DIRECTIONS ▸ Present each line of the entries below that holds the word "height".

(Items from a data source)
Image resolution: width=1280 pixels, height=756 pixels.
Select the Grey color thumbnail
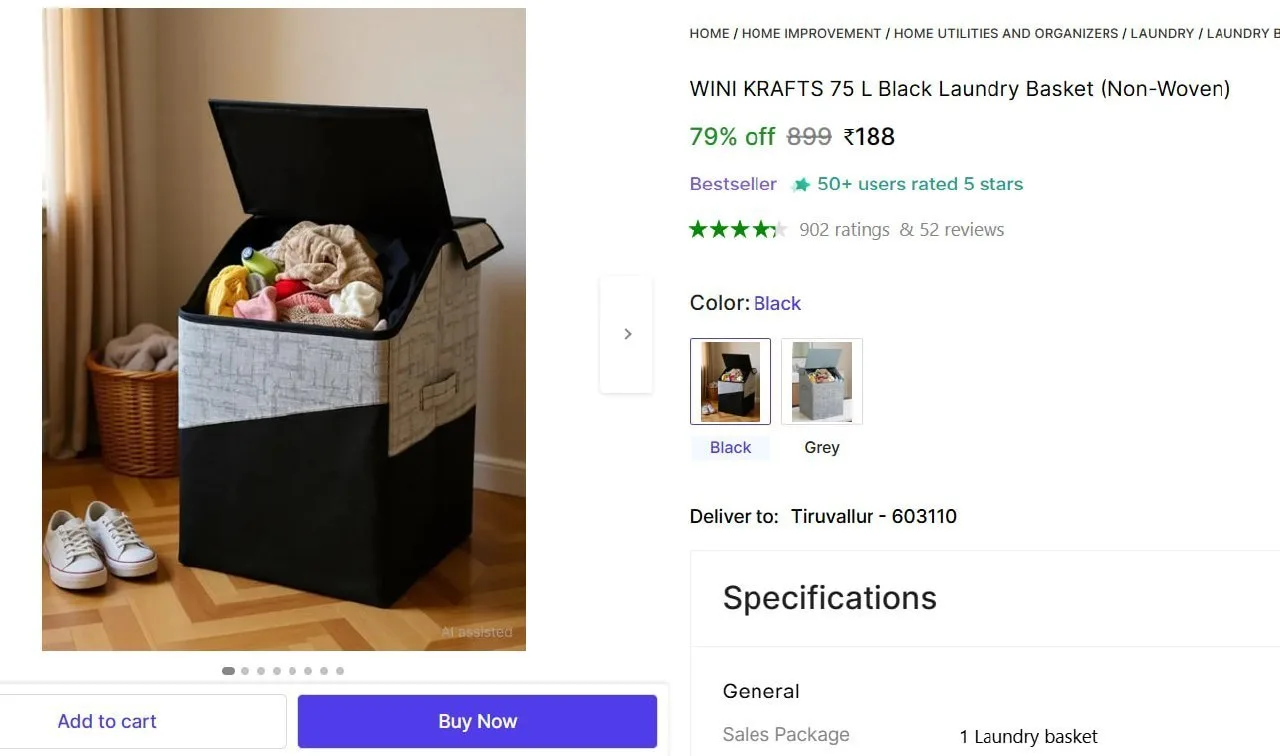tap(821, 381)
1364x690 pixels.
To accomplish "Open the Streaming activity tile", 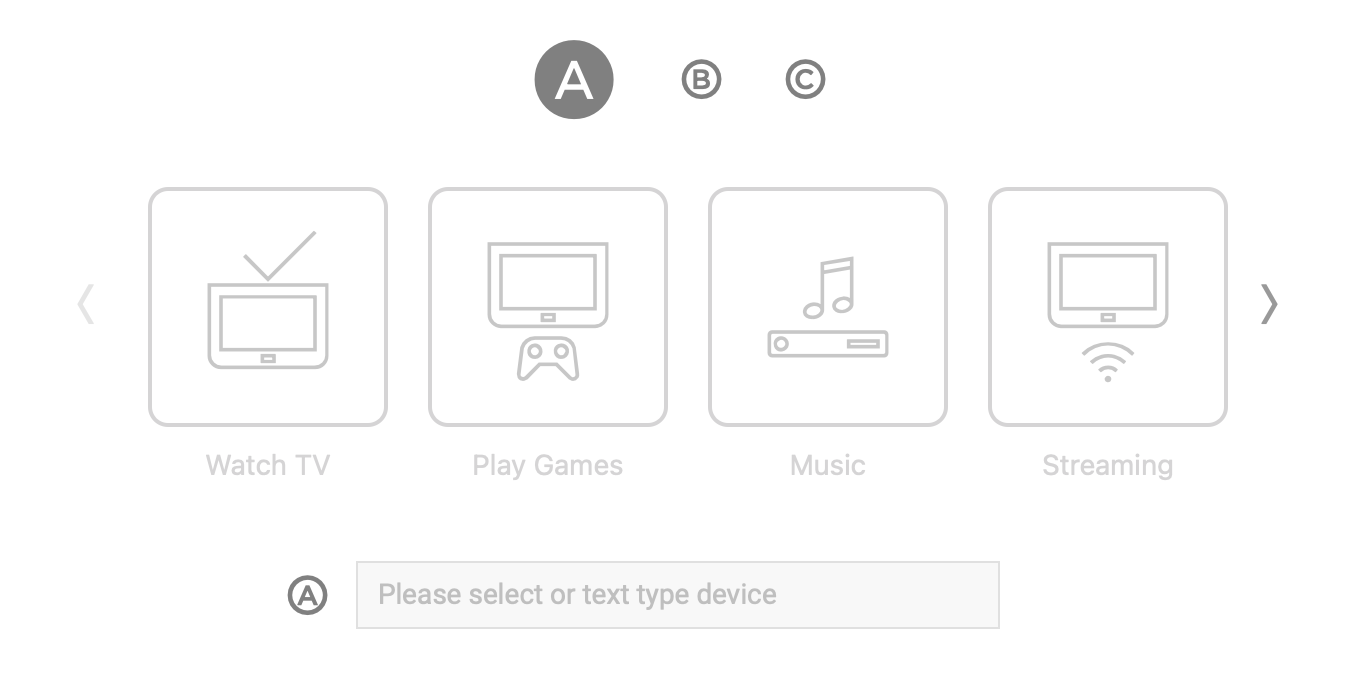I will [1107, 307].
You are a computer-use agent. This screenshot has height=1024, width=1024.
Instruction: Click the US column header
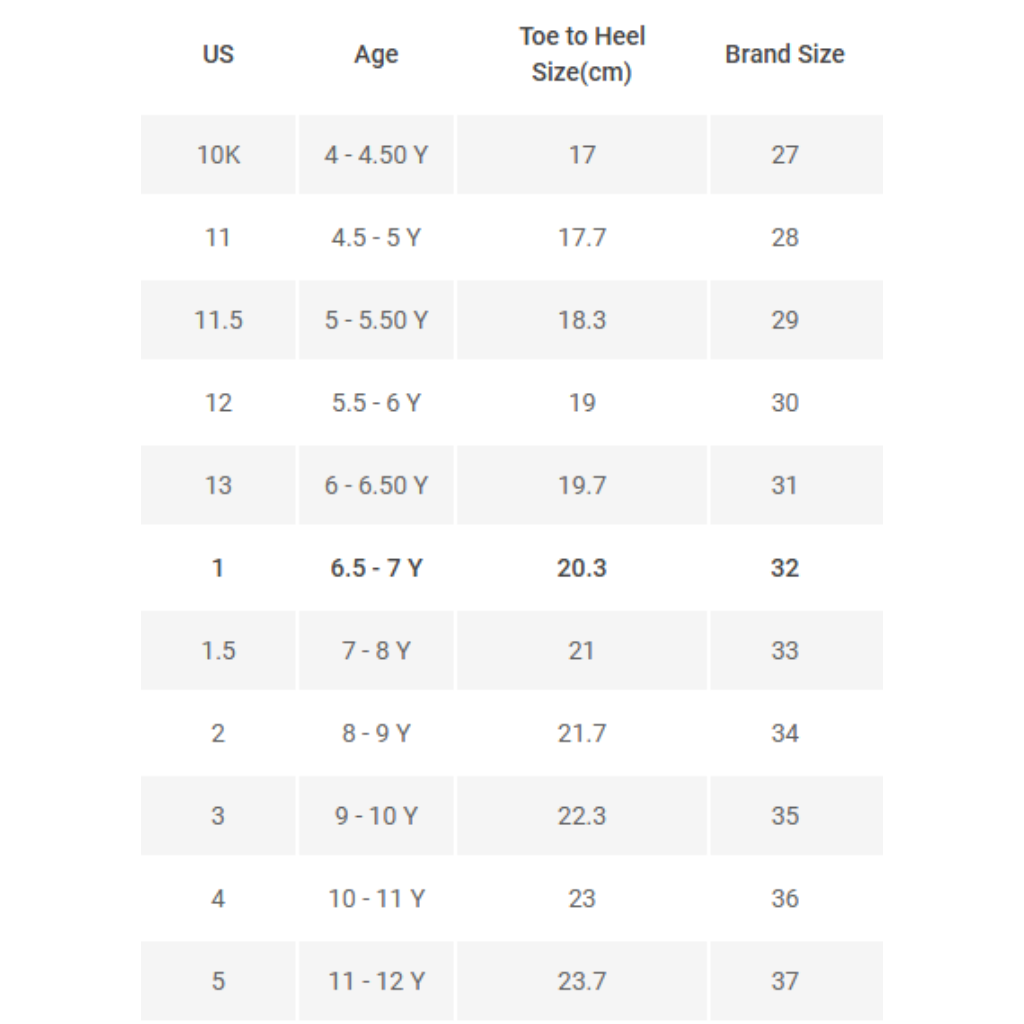[x=218, y=54]
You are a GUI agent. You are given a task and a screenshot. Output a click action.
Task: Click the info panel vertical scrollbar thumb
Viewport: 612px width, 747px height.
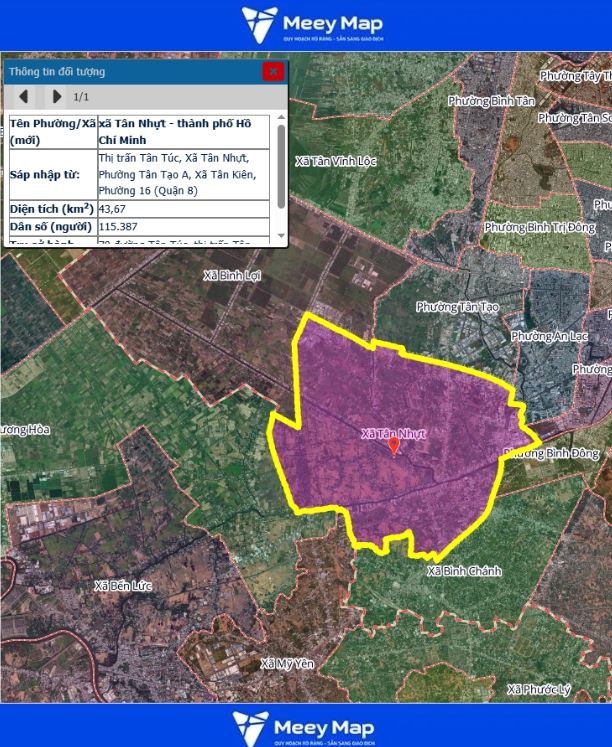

REPLY TO THE EXERCISE ▸
Image resolution: width=1280 pixels, height=756 pixels.
You are a computer-use agent. This screenshot has height=1024, width=1024.
Viewport: 612px width, 747px height.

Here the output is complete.